Black Swan Author Nassim Nicholas Taleb gave a short course on risk taking to insurers gathered at a recent conference, praising them for knowing how to limit their losses contractually and warning them not to adopt the risk-taking behavior of financial professionals.
Not much. “We’re not good at risk taking,” the former options trader and renowned author said. Speaking at the KPMG’s Insurance Industry Conference in September, Taleb discussed the difference between well-behaved risks—for which the “portfolio effect” of diversification works well for traders and insurers of non-catastrophe lines—and extreme tail risks.“You guys know which is which. People in finance, they don’t know,” he said. In fact, he said the only time insurers really got into trouble was when they learned how to lose money from financial types during the financial crisis.
“This is a beautiful industry. I marvel at the sophistication of insurance,” he told the insurance crowd. “They make mistakes when they go to finance. The AIG problem was entirely a finance problem not an insurance problem,” he said, referring to American International Group’s problems with financial products or credit default swaps that moved AIG toward a near-collapse and a federal bailout in 2008.
In particular, Taleb praised insurers for knowing how to limit extreme—low frequency, high severity—losses so they don’t spiral out of control with tools like exclusions, caps, limits and pricing adjustments. “And you guys learn from example,” he said, referring to the unlimited liabilities that wiped out the Names that invested in Lloyd’s in the 1980s.
Contractual limitations are the way to go to keep the impacts of low frequency-high severity losses in check, he said.
“There are two ways to approach the problem of risk. The first one is trying to understand the dynamics of the world. Interesting, but you’re not going to get very far. The second one is to make sure your contract insulates you from it.”
“In other words, what do you need a statistician or a lawyer? You need both but I’d rather have 10 lawyers for every statistician,” said Taleb who identified himself as also being a statistician.
Lawyers and insurance underwriters can change contracts to protect themselves from risks they don’t understand, he reasoned. “My principle is that it’s preferable to take risks you understand then try to understand risk you’re taking. How do you do that? It’s much easier to change a risk contractually than then [get a grip] on the future.
“If I don’t understand something, exclude it….You people know a lot about what exclusion means. If you have an uncapped claim, it is Extremistan,” he said, referring to a metaphoric world of extreme risks that he introduced in his book “The Black Swan.”

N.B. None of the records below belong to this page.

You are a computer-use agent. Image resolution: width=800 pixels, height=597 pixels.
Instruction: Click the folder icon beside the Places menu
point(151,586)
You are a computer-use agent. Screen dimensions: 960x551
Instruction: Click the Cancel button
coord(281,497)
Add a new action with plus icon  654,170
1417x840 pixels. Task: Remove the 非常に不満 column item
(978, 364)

Black Swan Basics: Don’t Be a Turkey
Taleb started his talk at the KPMG conference by introducing the two risk environments described in his books: Mediocrastan and Extremistan.
First describing the well-behaved world of Mediocrastan, he asked the audience to imagine an experiment in which they would randomly select 10,000 people from the world and put them on a scale. Then add to the mix the heaviest human being they can find. “How much of the total would that person represent? Tiny. [Maybe] two basis points,” Taleb said.
“That’s the law of large numbers. That’s what you have in insurance. It’s called diversification; it’s called the portfolio effect. It works….As your sample becomes large, not a single outlier—what we call a Black Swan—can effect it.”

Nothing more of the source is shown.